Spacecraft properties
- Spacecraft type: Orion

Start of mission
- Launch date: 18 January 2009, 02:47 UTC
- Rocket: Delta IV Heavy
- Launch site: Cape Canaveral SLC-37B
- Contractor: United Launch Alliance

Orbital parameters
- Reference system: Geocentric
- Regime: Geosynchronous
- Longitude: 44° east
- Perigee altitude: 35,777 kilometers (22,231 mi)
- Apogee altitude: 35,809 kilometers (22,251 mi)
- Inclination: 3.69 degrees
- Period: 23.93 hours
- Epoch: 1 January 2014, 15:43:08 UTC

= USA-202 =

American spacecraft

USA 202, previously NRO Launch 26 or NROL-26, is a classified spacecraft which is operated by the United States National Reconnaissance Office. It is an Advanced Orion ELINT satellite.

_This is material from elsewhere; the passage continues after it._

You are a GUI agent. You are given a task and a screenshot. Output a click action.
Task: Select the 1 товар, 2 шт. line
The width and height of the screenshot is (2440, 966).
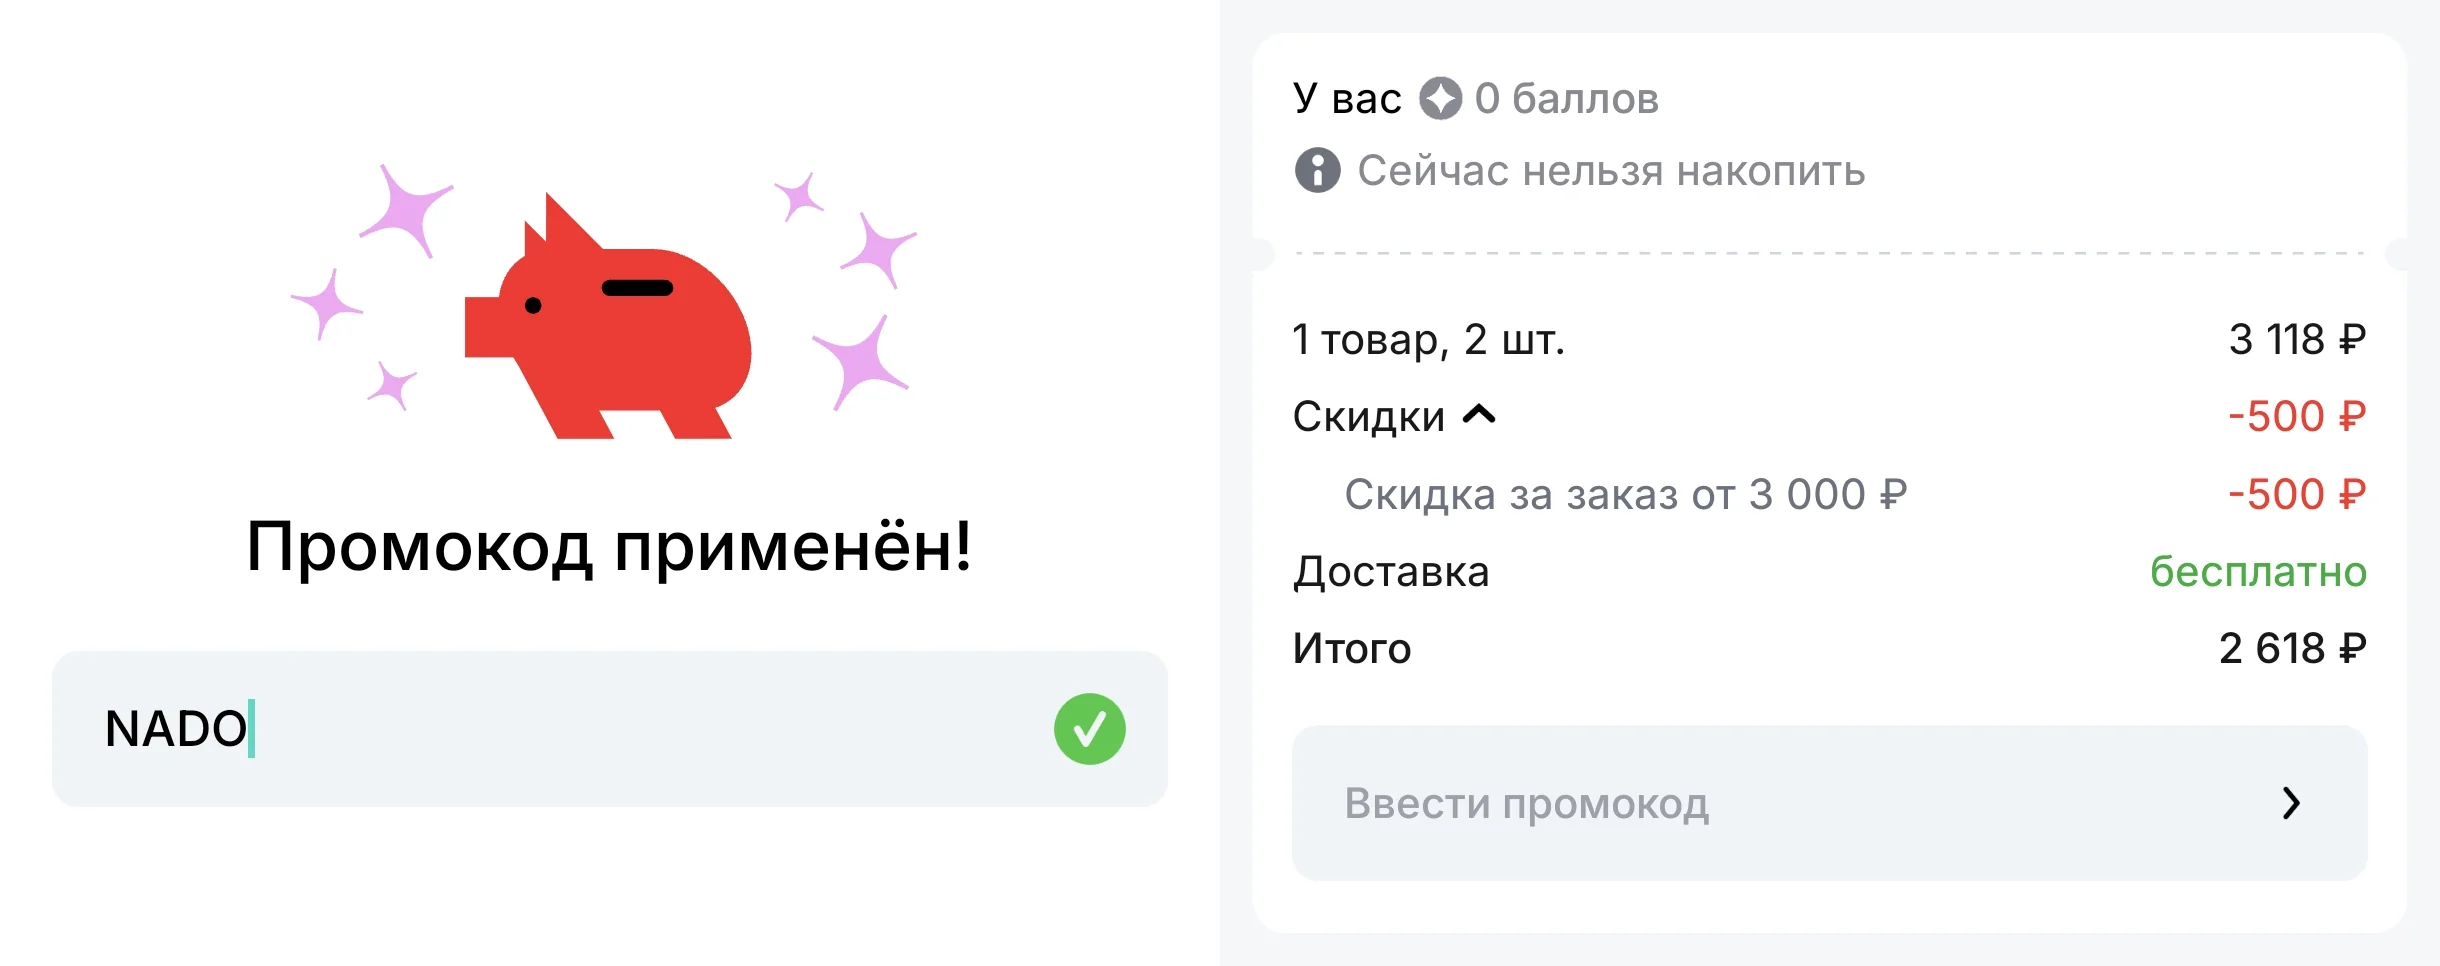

According to Aviation Week, it "fundamentally involves America's biggest, most secret and expensive military spacecraft on board the world's largest rocket." The combined cost of the spacecraft and launch vehicle has been estimated to be over US$2 billion.

Amateur astronomer observations suspected the satellite was eavesdropping on Thuraya 2 and this was reported to be confirmed by documents released on Sep 9, 2016 by The Intercept as part of the Snowden Files.

== Launch ==
USA-202 was launched from Space Launch Complex 37B at the Cape Canaveral Air Force Station, on the third flight of a Delta IV Heavy rocket. The launch was originally scheduled for 2005, but was delayed due to a number of issues, and lift-off took place at 02:47 GMT on 18 January 2009.